Technologies

Chimney solar dryer

The chimney solar dryer is built with low-cost materials and combines heat collection with constant airflow for efficient drying. Designed by UC Davis researchers for the Horticulture Innovation Lab, the dryer allows farmers and others to use the sun to efficiently dry fruits, vegetables and other foods for long-term storage. Farmers can add value to crop surpluses and extend access to fruits and vegetables throughout the year.

DryCard

The DryCard™ is an inexpensive device developed by UC Davis researchers for determining if dried food is dry enough to prevent mold growth during storage. Moldy food can have a bad taste and may be contaminated with harmful toxins. Molds will not grow if the air around a product is lower than 65 percent relative humidity.

CoolBot

In many developing countries, the rate of postharvest loss for fruits and vegetables exceeds 50 percent. Cool storage can greatly reduce these losses, increasing income for farmers. Cool storage is virtually non-existent due to the high cost of equipment and lack of knowledge about the benefits of cooling produce. Temperature control alone can extend shelf life by weeks or even months. Farmers who can store their produce longer can take advantage of better prices, as market prices can fluctuate dramatically over time

Pest-exclusion nets

Pest-exclusion nets create a barrier that protects vegetables against pests and associated diseases. The nets can also serve as floating row covers to control temperature, light, relative humidity and soil moisture for plant production.

Drying beads

Drying beads are a zeolite-based desiccant product developed by Rhino Research.
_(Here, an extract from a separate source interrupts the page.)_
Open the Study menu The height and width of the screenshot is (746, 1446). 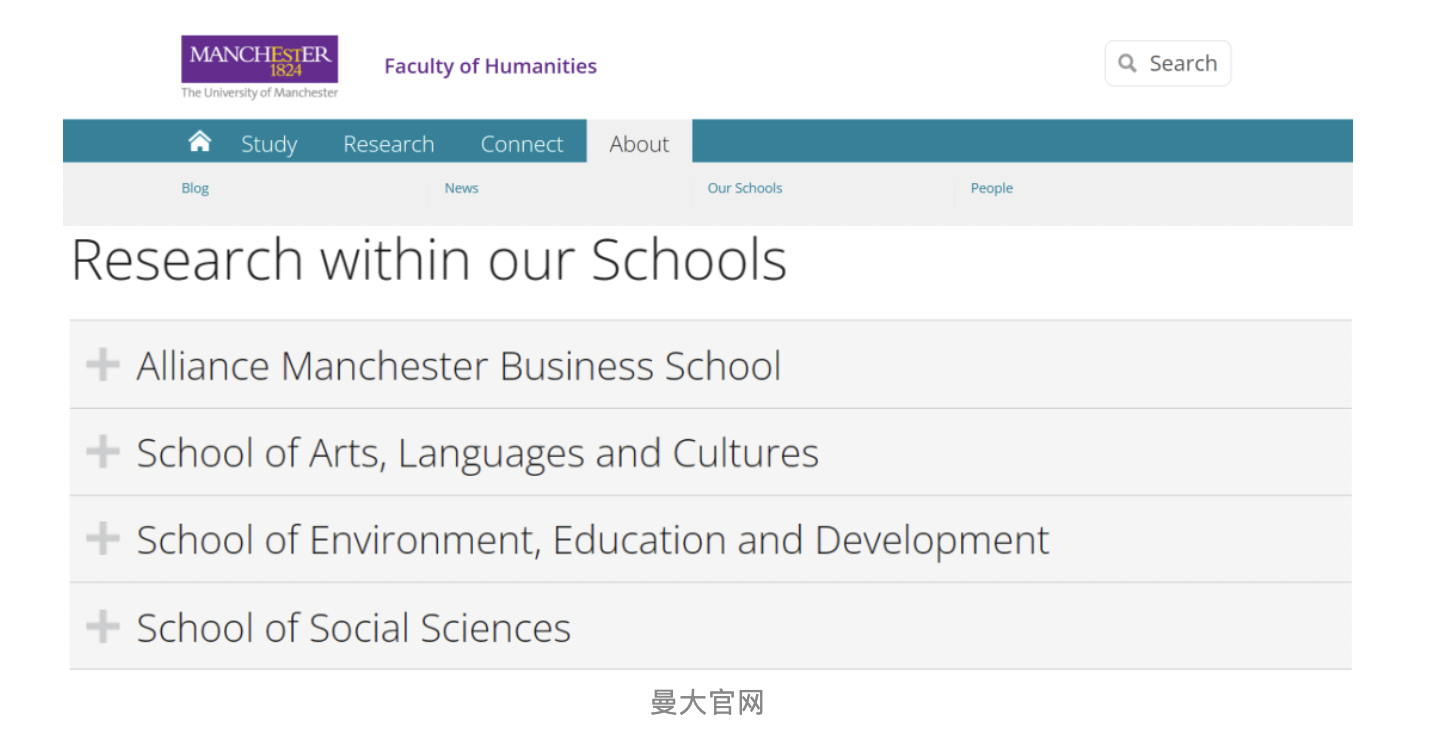point(269,144)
When used with airtight containers, the drying beads provide a widely adaptable method for drying high-value horticultural seeds and maintaining seed quality during storage. The beads can be reused indefinitely by heating between uses.
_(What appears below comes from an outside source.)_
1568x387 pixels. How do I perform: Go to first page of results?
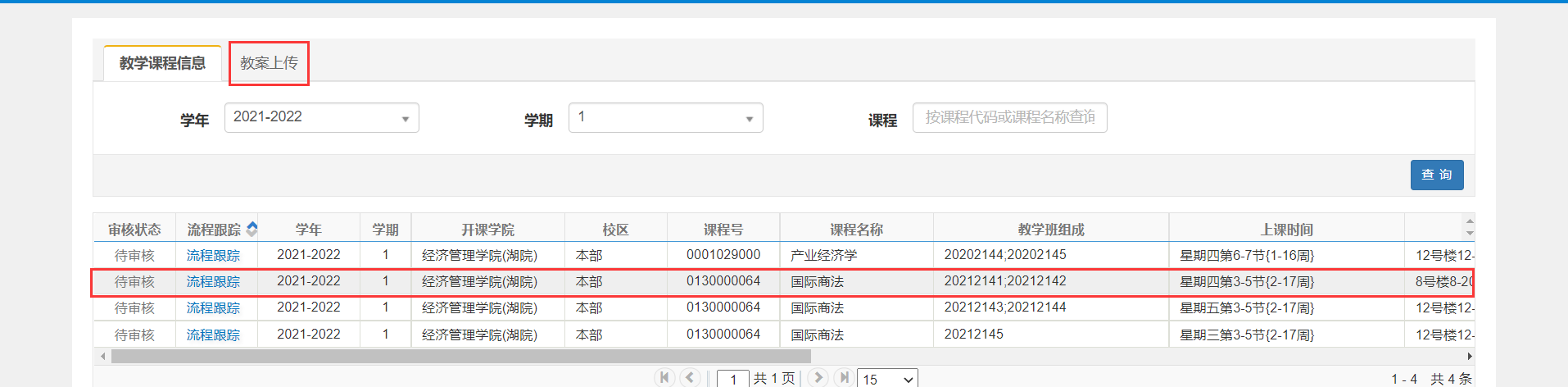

Conservation agriculture for vegetables

More commonly used with field crops, conservation agriculture combines three practices that help farmers invest in soil health, specifically: minimal soil disturbance (“no tilling), continuous mulch cover, and rotating diverse crops. These practices can improve soil health and reduce water evaporation from the soil.

Vegetable grafting

Vegetable grafting is increasingly adopted worldwide to reduce the risk of soilborne diseases and can offer an entrepreneurial opportunity for skilled nursery farmers. Grafting begins with two types of seedlings that are cut and then physically joined together to grow into one plant: the scion, the part of the plant above the ground; and the rootstock, which is generally chosen for its ability to resist soilborne diseases.